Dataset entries
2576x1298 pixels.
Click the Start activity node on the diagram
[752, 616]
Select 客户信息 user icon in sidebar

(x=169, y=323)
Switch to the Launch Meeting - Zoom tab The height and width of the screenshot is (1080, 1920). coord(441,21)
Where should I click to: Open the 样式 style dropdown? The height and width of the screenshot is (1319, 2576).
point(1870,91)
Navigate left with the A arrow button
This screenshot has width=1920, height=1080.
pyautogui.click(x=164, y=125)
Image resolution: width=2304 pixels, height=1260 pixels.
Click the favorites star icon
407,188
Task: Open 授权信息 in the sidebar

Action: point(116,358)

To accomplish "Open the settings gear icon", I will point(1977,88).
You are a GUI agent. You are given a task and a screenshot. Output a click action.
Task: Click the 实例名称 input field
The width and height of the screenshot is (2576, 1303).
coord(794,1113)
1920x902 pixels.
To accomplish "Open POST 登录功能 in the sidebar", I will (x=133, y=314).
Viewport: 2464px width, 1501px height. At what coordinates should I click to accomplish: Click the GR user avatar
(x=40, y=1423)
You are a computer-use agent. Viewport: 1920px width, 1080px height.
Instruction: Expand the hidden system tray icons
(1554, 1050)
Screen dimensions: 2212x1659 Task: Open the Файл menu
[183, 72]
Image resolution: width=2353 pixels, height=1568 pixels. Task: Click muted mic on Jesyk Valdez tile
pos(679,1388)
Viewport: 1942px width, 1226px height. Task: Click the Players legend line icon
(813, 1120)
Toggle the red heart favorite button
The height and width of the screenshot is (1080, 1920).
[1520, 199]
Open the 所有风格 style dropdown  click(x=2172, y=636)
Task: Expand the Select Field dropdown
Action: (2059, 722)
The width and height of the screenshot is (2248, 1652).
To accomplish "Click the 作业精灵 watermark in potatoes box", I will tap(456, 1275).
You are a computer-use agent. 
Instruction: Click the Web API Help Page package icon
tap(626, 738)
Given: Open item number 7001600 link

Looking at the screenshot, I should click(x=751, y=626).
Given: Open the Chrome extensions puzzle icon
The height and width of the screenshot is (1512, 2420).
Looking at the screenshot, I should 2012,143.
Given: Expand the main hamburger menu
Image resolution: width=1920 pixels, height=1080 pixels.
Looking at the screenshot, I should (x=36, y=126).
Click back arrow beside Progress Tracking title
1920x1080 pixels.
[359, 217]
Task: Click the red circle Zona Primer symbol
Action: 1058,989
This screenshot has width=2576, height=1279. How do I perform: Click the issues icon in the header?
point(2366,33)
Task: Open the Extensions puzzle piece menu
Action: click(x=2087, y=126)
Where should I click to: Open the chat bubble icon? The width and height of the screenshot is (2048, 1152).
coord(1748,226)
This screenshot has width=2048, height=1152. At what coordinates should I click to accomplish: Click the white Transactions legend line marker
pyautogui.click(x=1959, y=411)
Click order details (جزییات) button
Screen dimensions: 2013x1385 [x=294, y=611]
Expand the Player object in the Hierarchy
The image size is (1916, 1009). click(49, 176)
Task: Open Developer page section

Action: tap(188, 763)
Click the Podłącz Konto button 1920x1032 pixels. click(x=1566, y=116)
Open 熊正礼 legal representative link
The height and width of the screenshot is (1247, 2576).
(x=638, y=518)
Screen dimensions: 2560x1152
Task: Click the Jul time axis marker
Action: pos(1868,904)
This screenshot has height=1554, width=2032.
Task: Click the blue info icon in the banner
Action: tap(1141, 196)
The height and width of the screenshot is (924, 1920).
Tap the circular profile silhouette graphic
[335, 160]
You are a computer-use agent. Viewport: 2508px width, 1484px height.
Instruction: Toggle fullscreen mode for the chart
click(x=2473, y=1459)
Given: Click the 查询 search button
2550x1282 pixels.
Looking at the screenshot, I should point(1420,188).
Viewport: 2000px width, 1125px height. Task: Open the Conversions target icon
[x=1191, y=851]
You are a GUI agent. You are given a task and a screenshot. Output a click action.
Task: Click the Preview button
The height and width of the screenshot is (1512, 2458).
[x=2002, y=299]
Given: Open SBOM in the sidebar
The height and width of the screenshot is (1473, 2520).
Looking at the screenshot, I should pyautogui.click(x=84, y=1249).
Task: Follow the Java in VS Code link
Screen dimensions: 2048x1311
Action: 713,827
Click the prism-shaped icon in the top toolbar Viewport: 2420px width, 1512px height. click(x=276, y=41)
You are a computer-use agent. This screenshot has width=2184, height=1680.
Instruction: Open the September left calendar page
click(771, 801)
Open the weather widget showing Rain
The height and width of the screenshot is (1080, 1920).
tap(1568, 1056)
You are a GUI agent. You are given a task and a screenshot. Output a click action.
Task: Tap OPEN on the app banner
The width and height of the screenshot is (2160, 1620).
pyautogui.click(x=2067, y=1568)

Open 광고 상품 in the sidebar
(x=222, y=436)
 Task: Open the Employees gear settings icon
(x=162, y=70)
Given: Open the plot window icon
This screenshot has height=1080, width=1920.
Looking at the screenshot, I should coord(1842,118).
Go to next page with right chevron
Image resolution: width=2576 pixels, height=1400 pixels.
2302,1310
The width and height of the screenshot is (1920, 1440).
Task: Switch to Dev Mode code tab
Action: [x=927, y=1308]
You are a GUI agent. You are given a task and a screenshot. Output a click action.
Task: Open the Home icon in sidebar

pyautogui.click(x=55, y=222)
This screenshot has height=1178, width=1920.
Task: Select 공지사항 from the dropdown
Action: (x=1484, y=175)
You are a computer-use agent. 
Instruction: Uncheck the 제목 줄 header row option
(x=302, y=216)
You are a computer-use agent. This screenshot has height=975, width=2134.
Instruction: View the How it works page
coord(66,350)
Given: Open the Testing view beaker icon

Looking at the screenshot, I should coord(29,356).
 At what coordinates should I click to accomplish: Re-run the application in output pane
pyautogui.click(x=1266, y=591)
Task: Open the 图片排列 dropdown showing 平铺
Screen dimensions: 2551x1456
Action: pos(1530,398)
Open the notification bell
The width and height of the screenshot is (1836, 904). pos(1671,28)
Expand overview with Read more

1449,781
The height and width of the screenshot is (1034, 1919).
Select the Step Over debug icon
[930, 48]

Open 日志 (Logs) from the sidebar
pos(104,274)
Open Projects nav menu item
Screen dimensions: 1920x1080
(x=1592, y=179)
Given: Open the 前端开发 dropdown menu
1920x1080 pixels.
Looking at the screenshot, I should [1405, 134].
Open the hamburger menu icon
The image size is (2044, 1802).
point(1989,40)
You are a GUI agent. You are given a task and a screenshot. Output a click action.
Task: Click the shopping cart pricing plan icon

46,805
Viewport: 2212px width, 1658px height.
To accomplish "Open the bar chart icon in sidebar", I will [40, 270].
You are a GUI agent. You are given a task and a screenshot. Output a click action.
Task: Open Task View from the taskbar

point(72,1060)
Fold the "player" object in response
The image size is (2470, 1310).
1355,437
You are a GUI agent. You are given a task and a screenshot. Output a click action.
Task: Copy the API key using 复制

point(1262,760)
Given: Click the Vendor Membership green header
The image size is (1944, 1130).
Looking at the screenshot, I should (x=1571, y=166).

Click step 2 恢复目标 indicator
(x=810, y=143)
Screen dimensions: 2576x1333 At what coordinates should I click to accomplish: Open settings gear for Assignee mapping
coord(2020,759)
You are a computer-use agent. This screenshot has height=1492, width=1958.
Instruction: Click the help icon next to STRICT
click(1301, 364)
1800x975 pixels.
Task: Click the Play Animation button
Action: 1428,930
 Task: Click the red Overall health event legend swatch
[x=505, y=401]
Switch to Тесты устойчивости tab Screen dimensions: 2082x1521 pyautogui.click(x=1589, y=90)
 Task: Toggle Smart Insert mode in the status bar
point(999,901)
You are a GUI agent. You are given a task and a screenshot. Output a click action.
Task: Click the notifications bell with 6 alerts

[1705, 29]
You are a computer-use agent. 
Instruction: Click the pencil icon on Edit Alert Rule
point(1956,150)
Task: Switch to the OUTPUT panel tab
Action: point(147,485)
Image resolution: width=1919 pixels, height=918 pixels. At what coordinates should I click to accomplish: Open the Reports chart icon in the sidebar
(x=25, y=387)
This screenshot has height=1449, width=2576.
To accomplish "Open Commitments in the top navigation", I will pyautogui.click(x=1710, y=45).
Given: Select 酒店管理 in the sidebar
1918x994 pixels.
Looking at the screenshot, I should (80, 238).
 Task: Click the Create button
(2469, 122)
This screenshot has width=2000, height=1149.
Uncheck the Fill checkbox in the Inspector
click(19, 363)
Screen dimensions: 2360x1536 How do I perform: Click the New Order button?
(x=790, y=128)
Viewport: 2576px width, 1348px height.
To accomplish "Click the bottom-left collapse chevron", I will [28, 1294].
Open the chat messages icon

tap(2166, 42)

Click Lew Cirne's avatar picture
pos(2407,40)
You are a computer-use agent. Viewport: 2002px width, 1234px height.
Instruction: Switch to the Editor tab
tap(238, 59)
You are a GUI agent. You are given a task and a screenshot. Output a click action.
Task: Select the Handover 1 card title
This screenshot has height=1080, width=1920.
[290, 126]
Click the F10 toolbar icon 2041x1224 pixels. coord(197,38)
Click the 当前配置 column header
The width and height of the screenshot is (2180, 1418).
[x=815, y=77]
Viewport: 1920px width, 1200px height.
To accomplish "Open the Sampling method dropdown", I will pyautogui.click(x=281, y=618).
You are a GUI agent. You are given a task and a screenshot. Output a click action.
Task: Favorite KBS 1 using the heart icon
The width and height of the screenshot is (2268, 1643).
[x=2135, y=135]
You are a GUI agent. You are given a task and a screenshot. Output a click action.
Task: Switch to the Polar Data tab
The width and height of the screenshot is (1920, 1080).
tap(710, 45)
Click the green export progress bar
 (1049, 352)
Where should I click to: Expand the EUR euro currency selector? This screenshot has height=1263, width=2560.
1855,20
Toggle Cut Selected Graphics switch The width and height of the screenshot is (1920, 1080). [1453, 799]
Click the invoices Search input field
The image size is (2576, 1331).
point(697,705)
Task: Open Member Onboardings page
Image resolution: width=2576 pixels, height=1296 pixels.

Task brief:
Reproduce exactly, and only, the lines from the start of the entries through the one that contains "Task: Click the 实例名称 input field".

Solution for this problem:
2576x1298 pixels.
Click the Start activity node on the diagram
[752, 616]
Select 客户信息 user icon in sidebar

(x=169, y=323)
Switch to the Launch Meeting - Zoom tab The height and width of the screenshot is (1080, 1920). coord(441,21)
Where should I click to: Open the 样式 style dropdown? The height and width of the screenshot is (1319, 2576).
point(1870,91)
Navigate left with the A arrow button
This screenshot has width=1920, height=1080.
pyautogui.click(x=164, y=125)
Image resolution: width=2304 pixels, height=1260 pixels.
Click the favorites star icon
407,188
Task: Open 授权信息 in the sidebar

Action: point(116,358)

To accomplish "Open the settings gear icon", I will point(1977,88).
You are a GUI agent. You are given a task and a screenshot. Output a click action.
Task: Click the 实例名称 input field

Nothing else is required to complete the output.